A Reluctant Majority; A Fragmented Minority

“The ‘First Things First 2000’ manifesto was in fact an updated version of a similar document published in 1964; this shows that the issues addressed in it were long-standing and were unresolved. The tumult instigated by this text highlighted the ambivalence of many designers towards the profession’s perceived role[s].”
[ MEYER ]

Issues of social responsibility do find greater currency in India than the apparently low levels in the West, although this proportion seems to be changing of late. Any sensitive person cannot help noticing the stark contrast between the slick designs being created in the studios and the ever-increasing squalor and poverty around us, the increasing failure of the infrastructure, and the very different aesthetic and culture of our streets as compared with what we learn and later, practice and preach. However, the majority of Indian designers would be as ambivalent about their profession’s ultimate role and positioning as their Western counterparts, remaining mutely sympathetic to alternative causes. My own informal study suggests that those designers who have pursued alternative careers do find their education relevant, but are dissatisfied with the lack of exposure to alternative career options and the absence of critical perspectives in college.
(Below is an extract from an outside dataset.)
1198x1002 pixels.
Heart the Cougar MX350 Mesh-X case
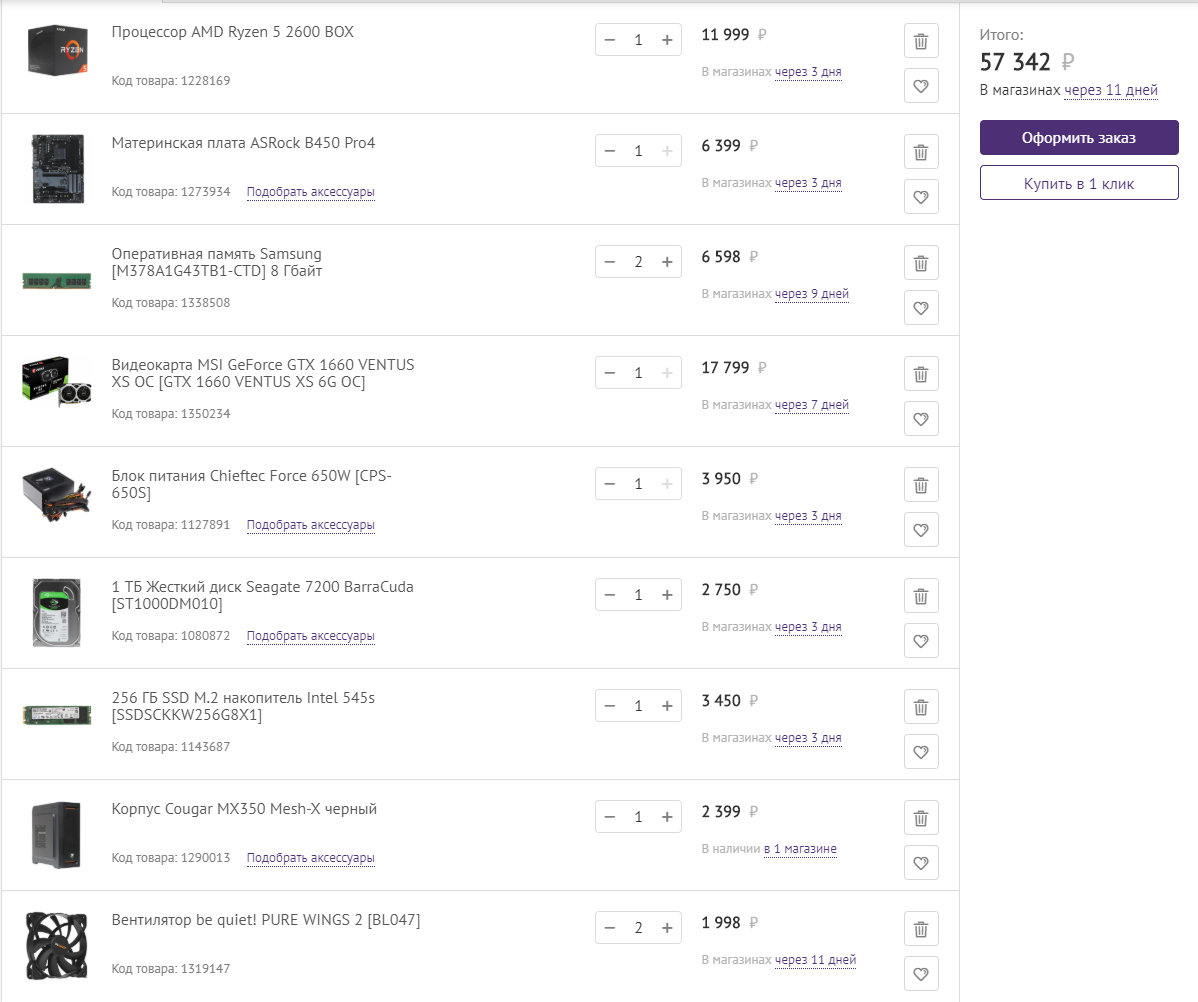921,863
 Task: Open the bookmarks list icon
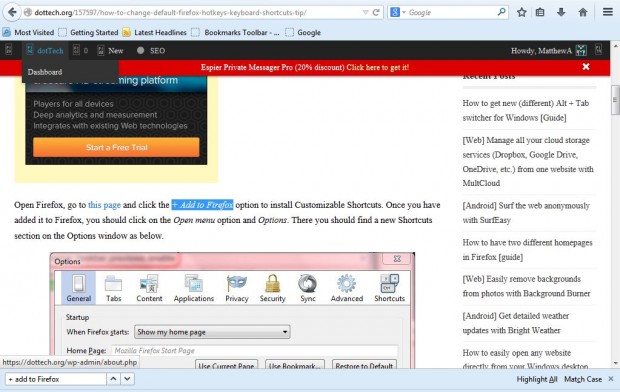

This leaves only a small minority of us who are committed to re-orienting design towards addressing wider and more meaningful purposes. Yet, it seems to me that even this small minority is fragmented into different, almost competitive positions titled variously as social design, service design, design for sustainability, eco-design, and so on.

What is the reason behind this?

Possibly this has to do with where each of us comes from, the particular context, brand of politics, book or theory that has inspired us whether it’s guilt or biomimicry, dematerialisation or natural capitalism. But I suspect there’s also this competitive streak, the desire to be ‘the next big thing’. Some of our differences are superficial, but some run very deep…

This is a very crude attempt at mapping the contradictions on one plane: On the North-South axis, I map the contrary positions of ‘more’ versus ‘less’ (in terms of consumption or GDP). On the West-East axis, I map [the] ‘north’ versus [the] ‘south’. In each quadrant, I have listed an approach towards improving quality of life. This is very cursory, we need to articulate and map out all our positions and contradictions in relation to each other, and obtain a strategic perspective of our cumulative efforts. Understanding differences even within this minority rather than glossing over them can only help us. Is there anything at all, then, that we do agree upon? Assuming what motivates all of us is a concern for a sustainable future for our entire planet (and all its inhabitants), we obviously cannot condone the dominant historical approach to ‘growth’ and ‘development’. Can we first agree to reject the all-pervasive ‘eternal abundance’ growth and development model –that the affluent countries have grown wealthy but precariously unsustainable with, and that the poorer countries are clamouring to embrace as their magic wand for growth?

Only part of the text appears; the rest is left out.